5 feb. 2010

El Padrastro (The Stepfather)


Un hombre se afeita y acicala en un lavabo, suponemos que de su casa. Una vez vestido y arreglado sale. Baja unas escaleras y al pasar por el comedor vemos los cadáveres de una mujer y unos niños. Así empieza El Padrastro (The Stepfather, 1987, dir. Joseph Reuben), un thriller de bajo presupuesto que en su estreno inicial pasó algo desapercibido pero fue un gran éxito en el relativamente reciente mercado de video, de hecho yo la descubrí en una estantería del videoclub buscando algo que ver un fin de semana de no recuerdo cuando. Suficiente éxito tuvo en su paso al mercado doméstico para generar un par de secuelas (una en 1989 con Terry O'Quinn -Locke en Perdidos- repitiendo papel protagonista y otra en 1992 con otro actor haciendo de padrastro psicópata) y un remake que se estrena hoy en salas cinematográficas.

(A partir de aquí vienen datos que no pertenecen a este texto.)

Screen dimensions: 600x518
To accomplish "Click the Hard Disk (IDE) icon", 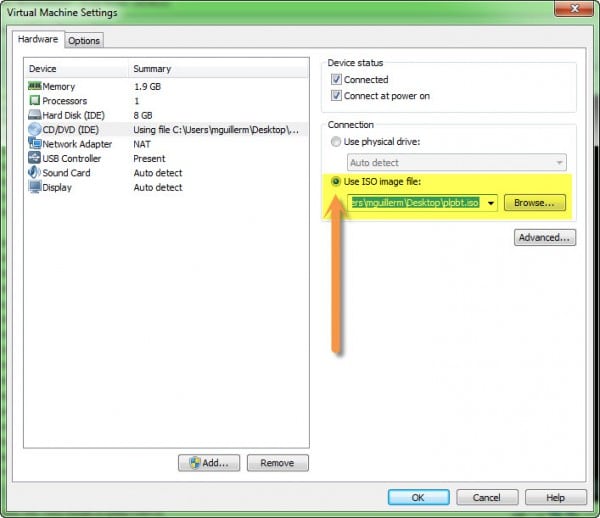I will point(34,115).

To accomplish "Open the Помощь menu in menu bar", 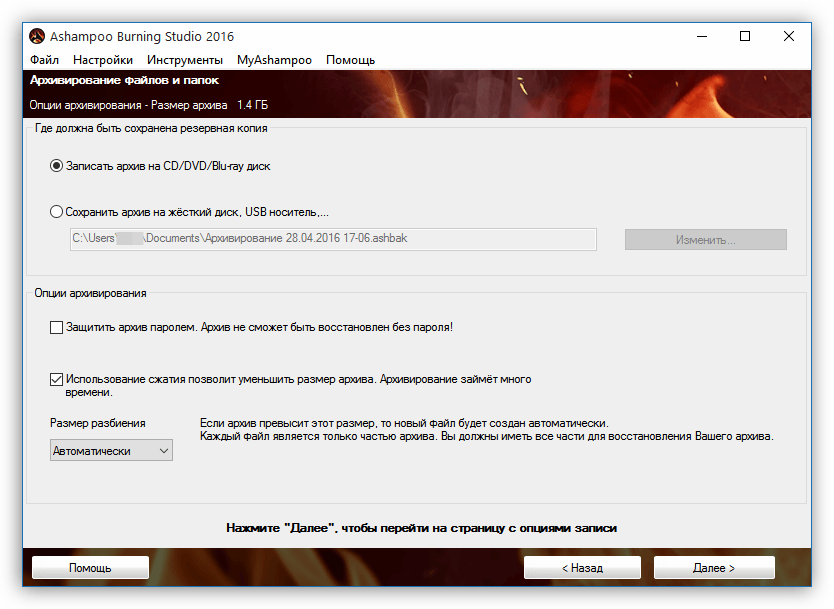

La historia no es difícil de imaginar. La joven Stephanie sospecha que el nuevo novio de su madre no es trigo limpio. Nosotros ya sabemos que es un psicópata por la primera escena. Un psicópata obsesionado con crear la familia perfecta y cuando ésta le decepciona se los carga a todos. La sospechas de Stephanie inevitablemente llevarán al imaginado enfrentamiento. El remake es exactamente igual sólo que cambia la hijastra por un hijastro... exactamente lo que hicieron en la secuela de 1989. Podríamos decir entonces que el remake lo es en realidad de la segunda parte o tomarlo como otra continucación o... en serio, ¿a quién le importa el remake?

El Padrastro se aleja de las claves del slasher popular en la época y se acerca más al thriller. Podríamos tomar como antecedente de este film La sombra de una duda que Alfred Hitchcock dirigió en 1943. Y aún podemos remontarnos más porque ¿cuántos cuentos de hadas tienen a malvadas madrastras como antagonistas? Supongo que desde que Saturno devoró a sus hijos, la familia y los intrusos en la misma han sido temas universales que son y serán tratados continuamente por artistas de todo tipo. Es posible que todo se reduzca al miedo que nos provoca la idea de que nuestro entorno, que consideramos seguro, no lo sea. Que aquellos que pensamos conocer sean extraños.

Volviendo a El Padrastro, ésta es una película de conseguido suspense. Es posible que hoy en día sus "trucos" y giros argumentales sean predecibles pero eso no es tanto culpa de la película como a que hemos visto su trama y situación imitada y llevada a cabo cientos de veces por personas con menos talento.